__EXERCISE__
A complete answer lists every line of the entries below where the string "agent" appears.

__PROVIDED RECORDS__

——————

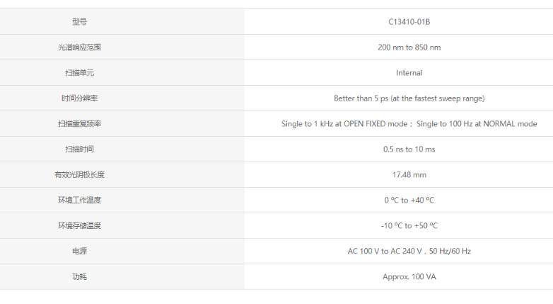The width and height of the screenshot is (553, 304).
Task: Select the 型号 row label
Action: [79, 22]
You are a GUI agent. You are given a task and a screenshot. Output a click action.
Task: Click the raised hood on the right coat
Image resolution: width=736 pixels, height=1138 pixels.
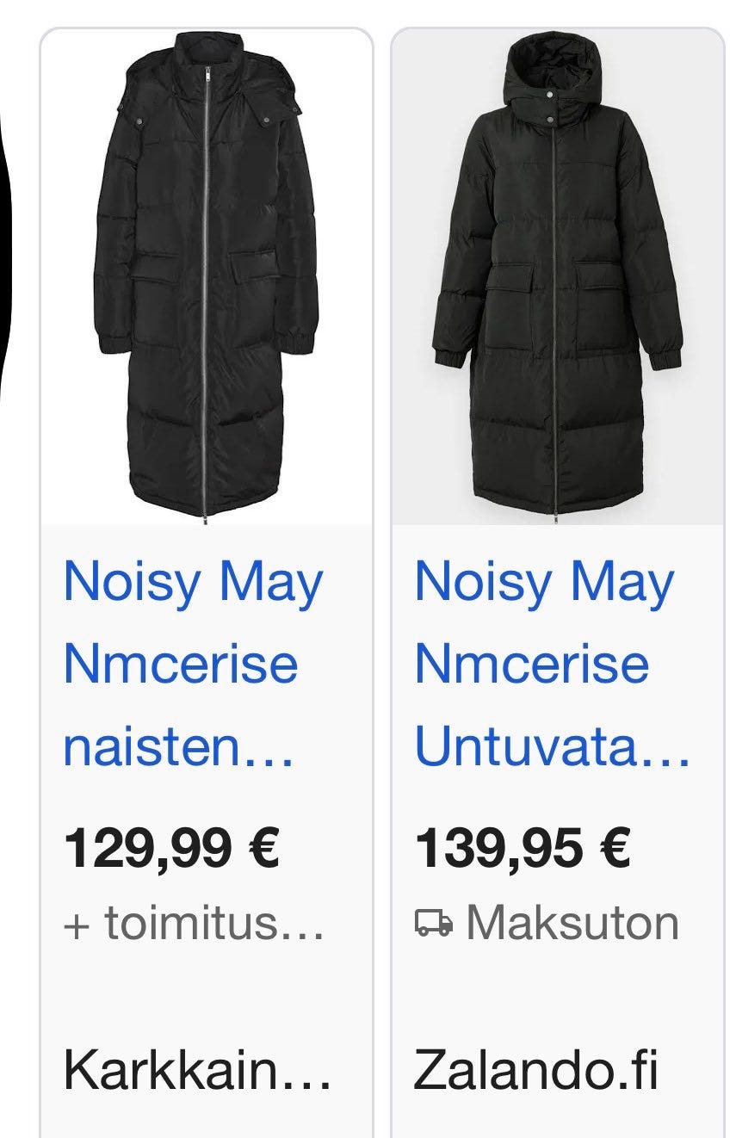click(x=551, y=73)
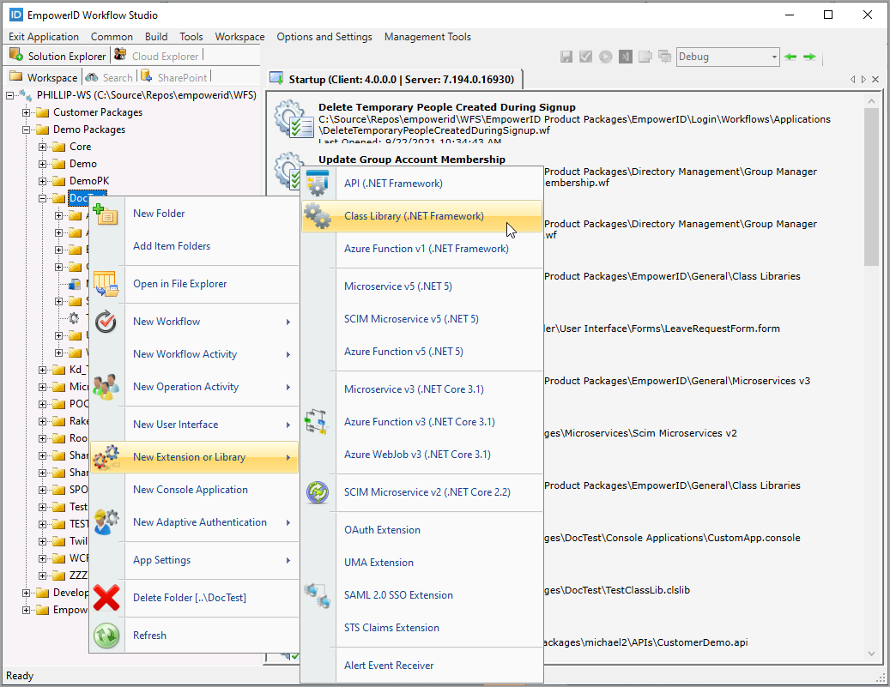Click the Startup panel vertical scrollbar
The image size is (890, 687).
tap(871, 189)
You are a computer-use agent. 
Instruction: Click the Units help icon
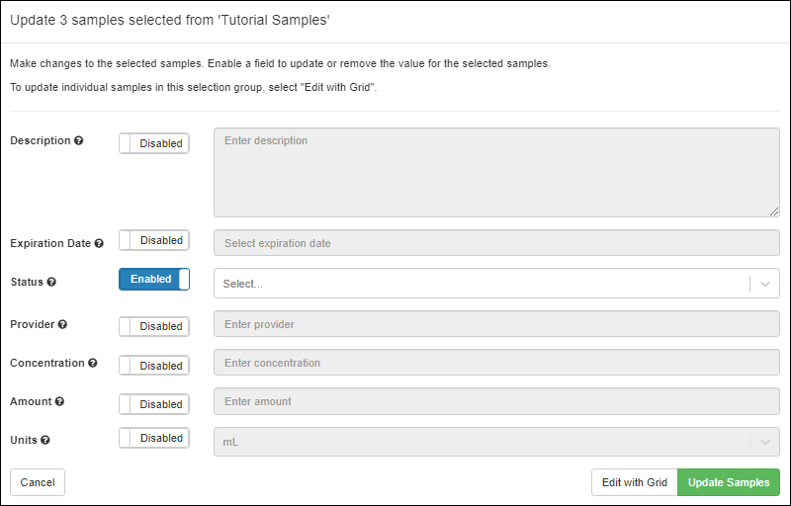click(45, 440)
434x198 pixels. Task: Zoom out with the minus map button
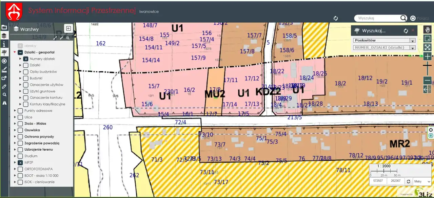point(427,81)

——————

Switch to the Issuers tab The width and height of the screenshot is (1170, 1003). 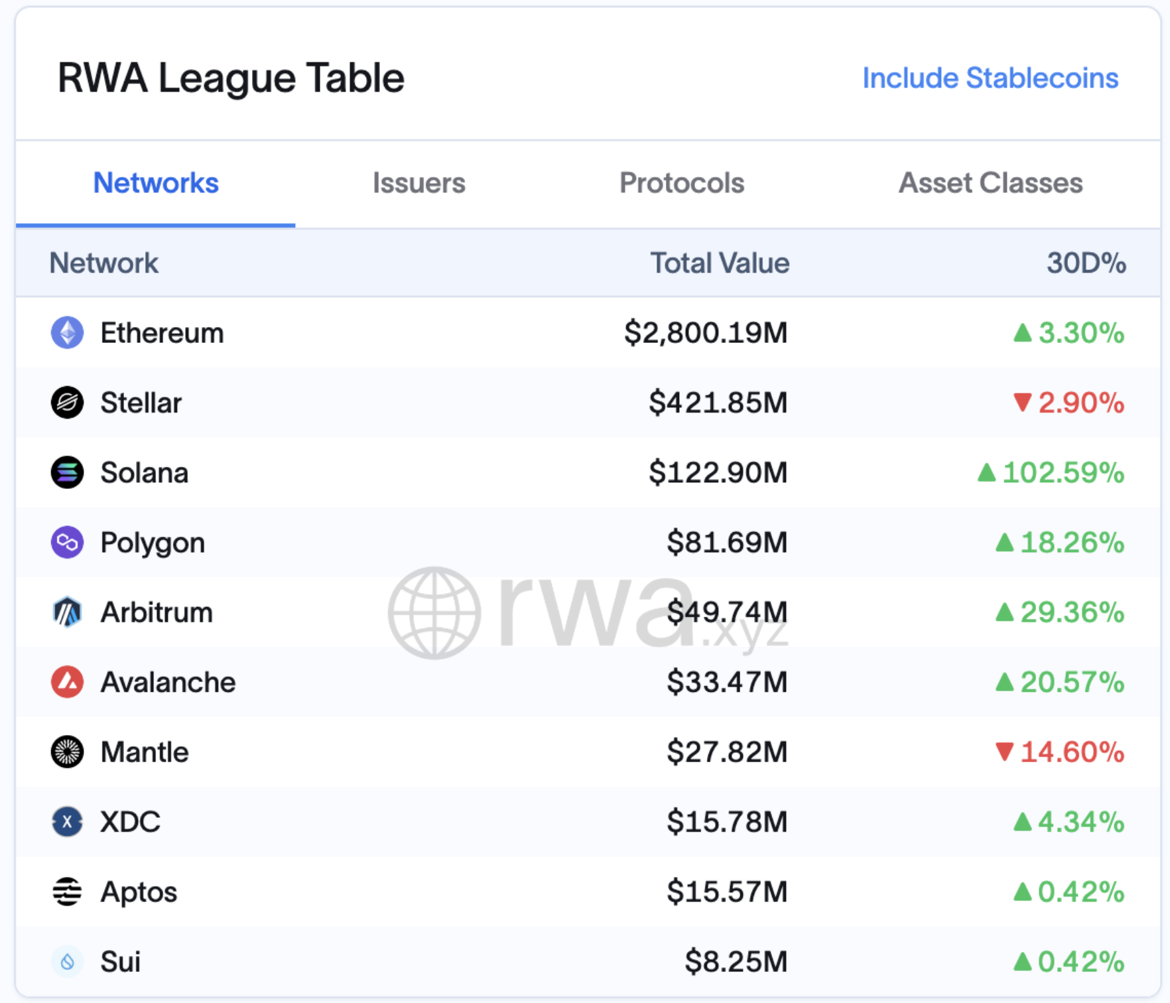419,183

——————

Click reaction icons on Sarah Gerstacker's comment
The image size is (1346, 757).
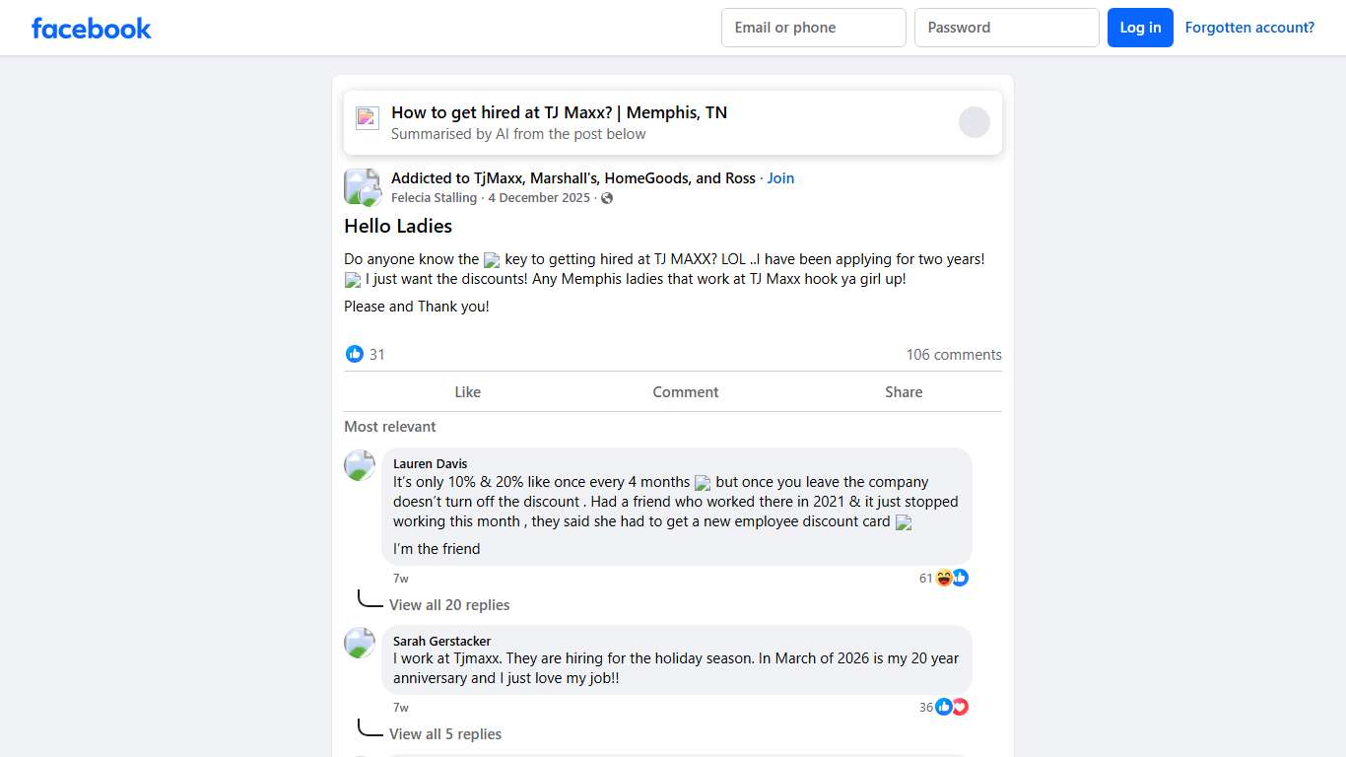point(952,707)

——————

__REPLY__
You are a GUI agent. You are given a task and a screenshot. Output a click action.
You are a computer-use agent. 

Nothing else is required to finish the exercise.